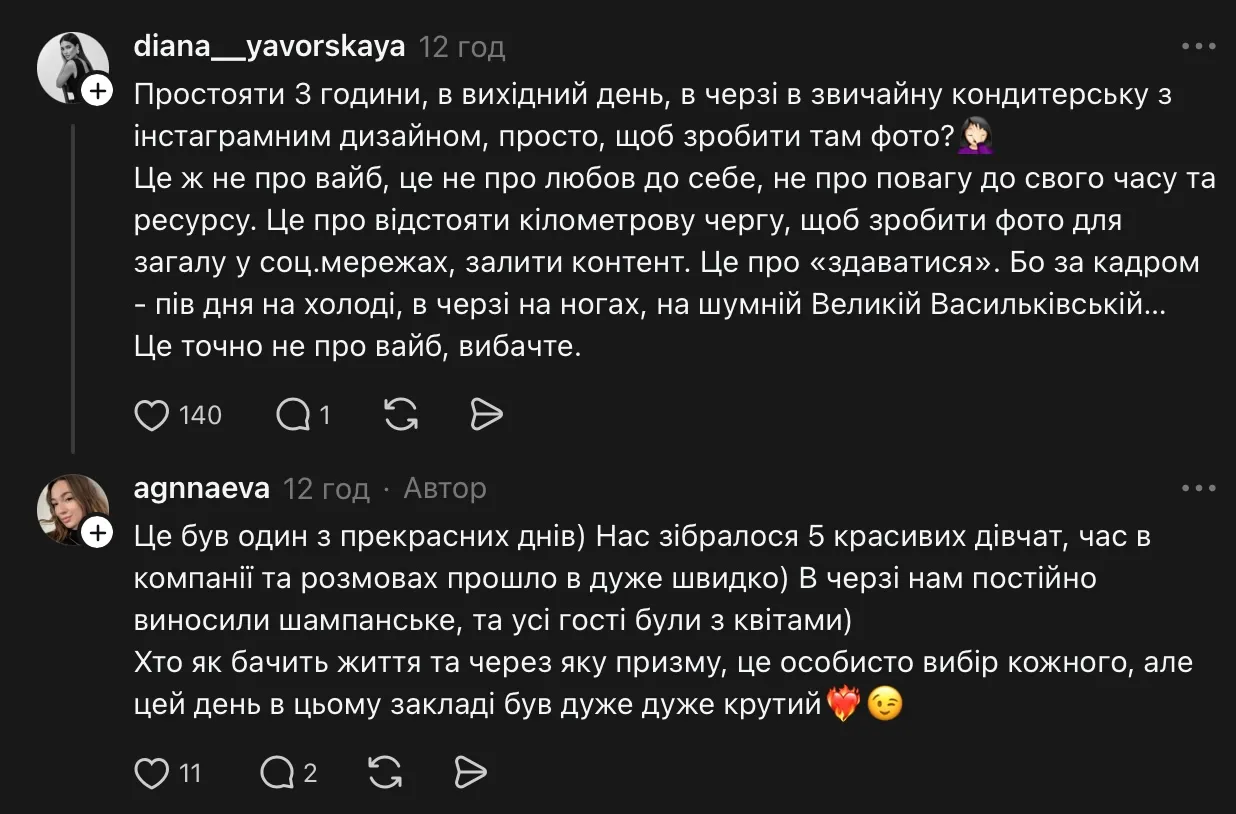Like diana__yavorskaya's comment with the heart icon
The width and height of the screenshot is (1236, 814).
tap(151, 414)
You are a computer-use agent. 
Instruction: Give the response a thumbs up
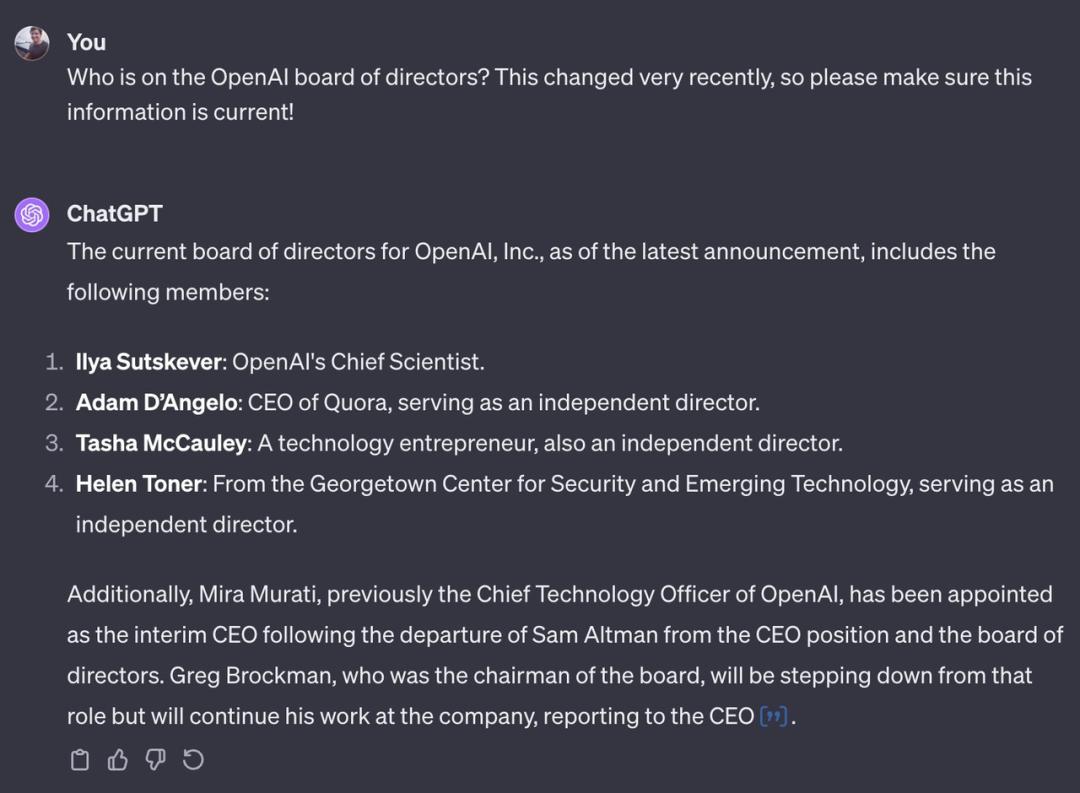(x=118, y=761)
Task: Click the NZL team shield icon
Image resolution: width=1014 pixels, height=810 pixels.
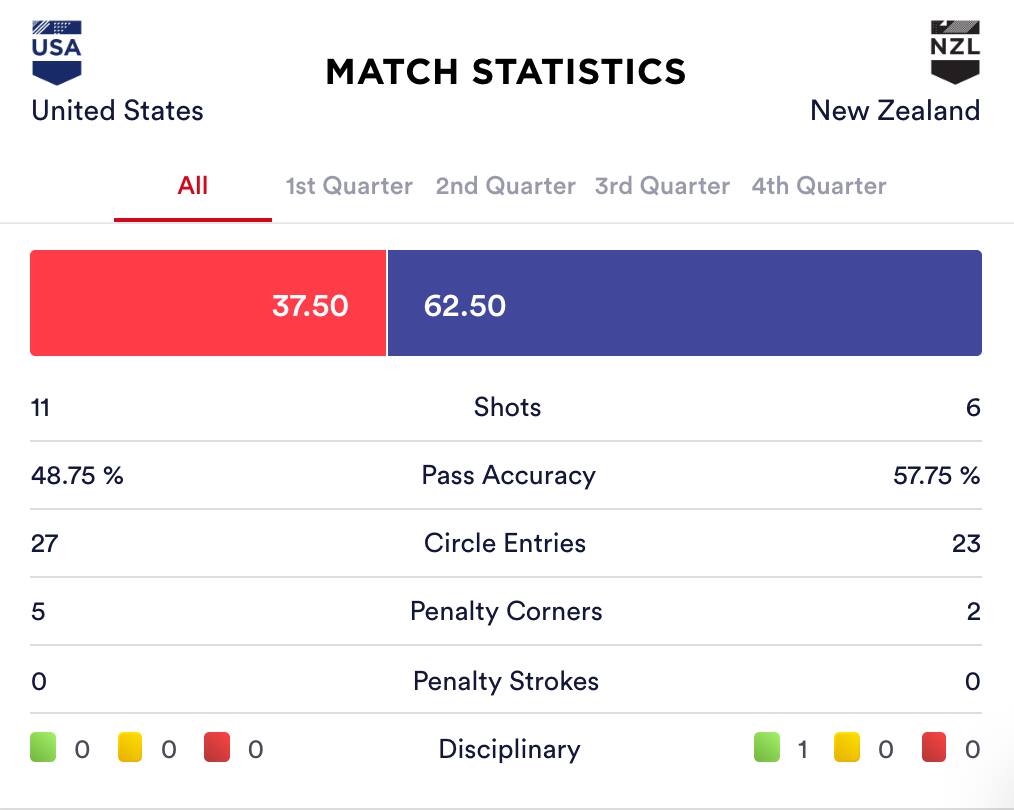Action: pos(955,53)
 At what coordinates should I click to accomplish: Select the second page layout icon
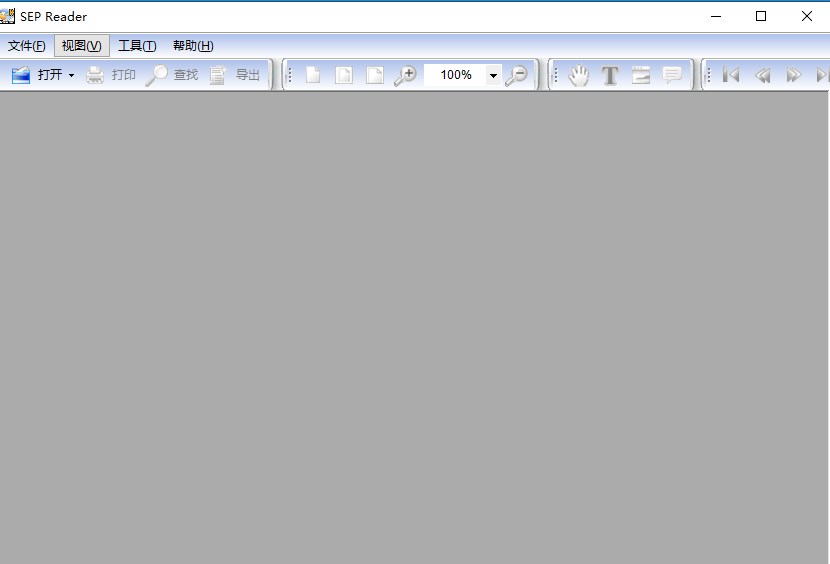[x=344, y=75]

┄┄┄┄┄┄┄┄┄┄

Your instructions: All lines from the one containing "You are a computer-use agent." through the end of the entries above must be given again exactly, with every picture omitted.

Reply:
You are a computer-use agent. 
Instruction: Give the response a thumbs up
(x=118, y=761)
Task: Click the NZL team shield icon
Image resolution: width=1014 pixels, height=810 pixels.
Action: pos(955,53)
 At what coordinates should I click to accomplish: Select the second page layout icon
[x=344, y=75]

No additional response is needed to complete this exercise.